幼いころから指導してきた師匠の9段の話では「教えることがなかった。勝手のどんどん強くなっていった」というコメントだったが、塾も似ているなと思った。小手先のことを教えるというよりは学習本来の面白さを伝えると子供はどんどん実力をのばしていくからである。つまり学習する面白さや目的を見出すと、思いもよらないほどの力を見せてくれる。昨年中学受験のAさんもそうだった。見事第一希望の難関校に合格した。それだけではなく、入ってからも上位を維持している。中学受験でノートの取り方をしっかり身に着けた結果だと思う。もともとは特別できたわけではなく、ごく普通の子供だった。
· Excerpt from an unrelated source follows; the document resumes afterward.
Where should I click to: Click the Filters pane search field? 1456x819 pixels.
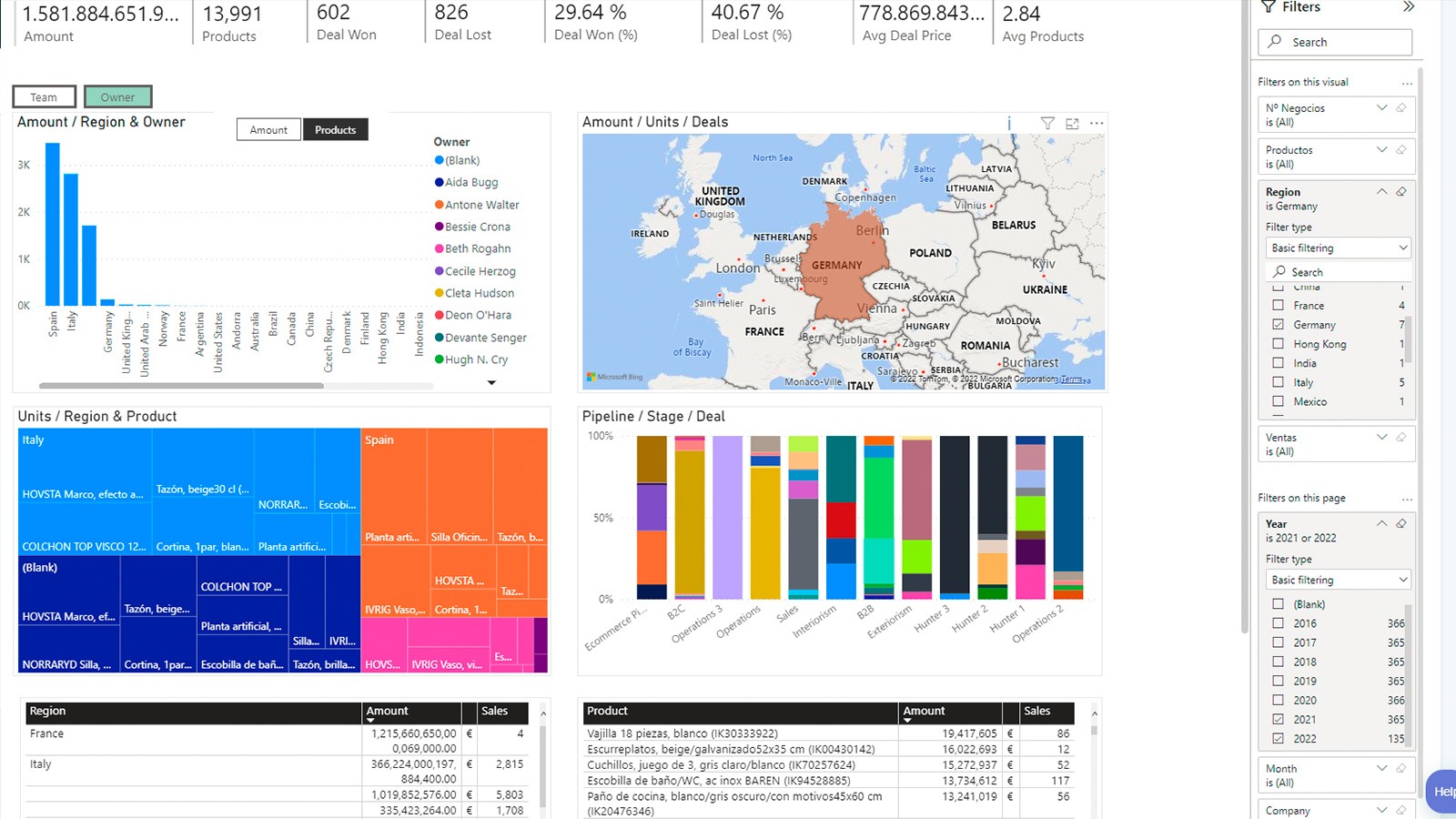pos(1335,42)
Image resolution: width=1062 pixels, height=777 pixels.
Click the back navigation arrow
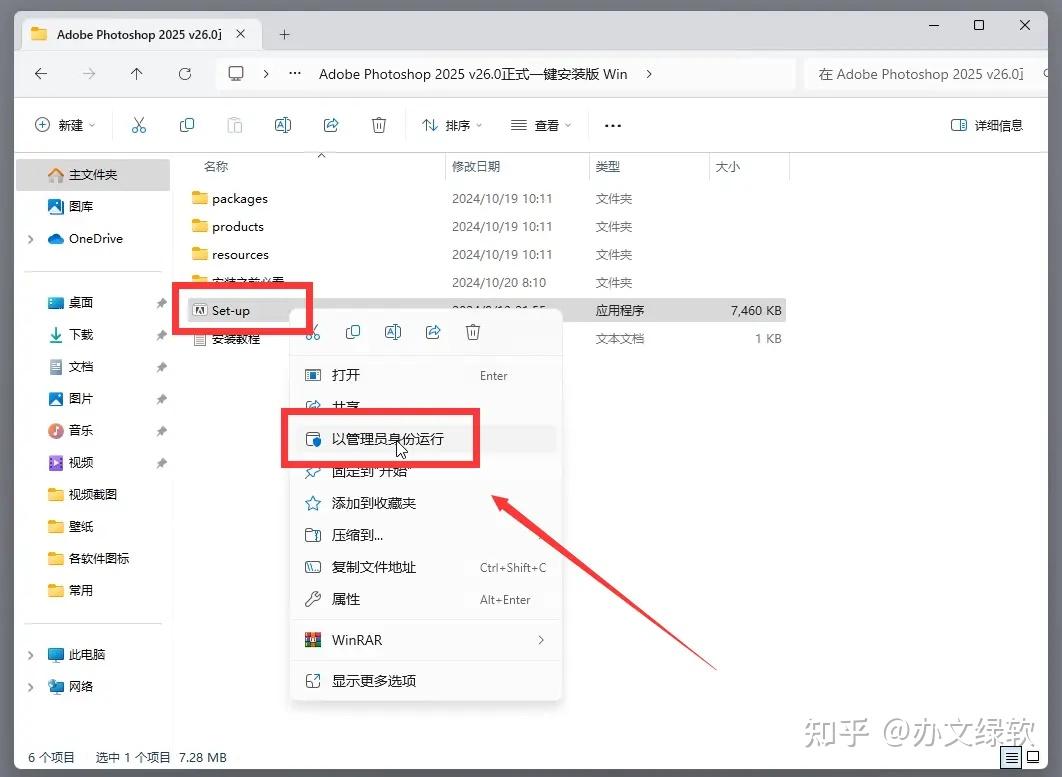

本人曰く60点ばっかりだったという。勉強を始める前に、植物を育てたり、外に出て葉っぱを取ってきては観察したりとすぐには受験勉強を始めなかった。そんな繰り返しにいつしか植物に興味を持ち、理科が得意教科になっていった。苦手な社会についてはまず日本地図から形を見てどこの県かを見つけたり,歴史のカルタ取りを毎日のようにやった。その結果、1年後には高校受験のV模擬試験でも80点を取る様になっていた。つまり、彼女の勉強は実に楽しみながらどんどん学力を上げていったのである。受験を謳っている大手の塾で案外子供が伸びないのは単純に詰め込み式の学習で興味をなくす学習をしているからである。

 

今日、中三の男子が珍しくもっと勉強したいと言って教室に来た。何回か私が補習で見ていた子供であるが、中間の結果がこれまでになく良い成績が取れて自分で「案外できる」と確信したからだと思うのだが、受験までやれば相当いい成績を残せることを伝えた。夏休みの成長を今から楽しみにしている。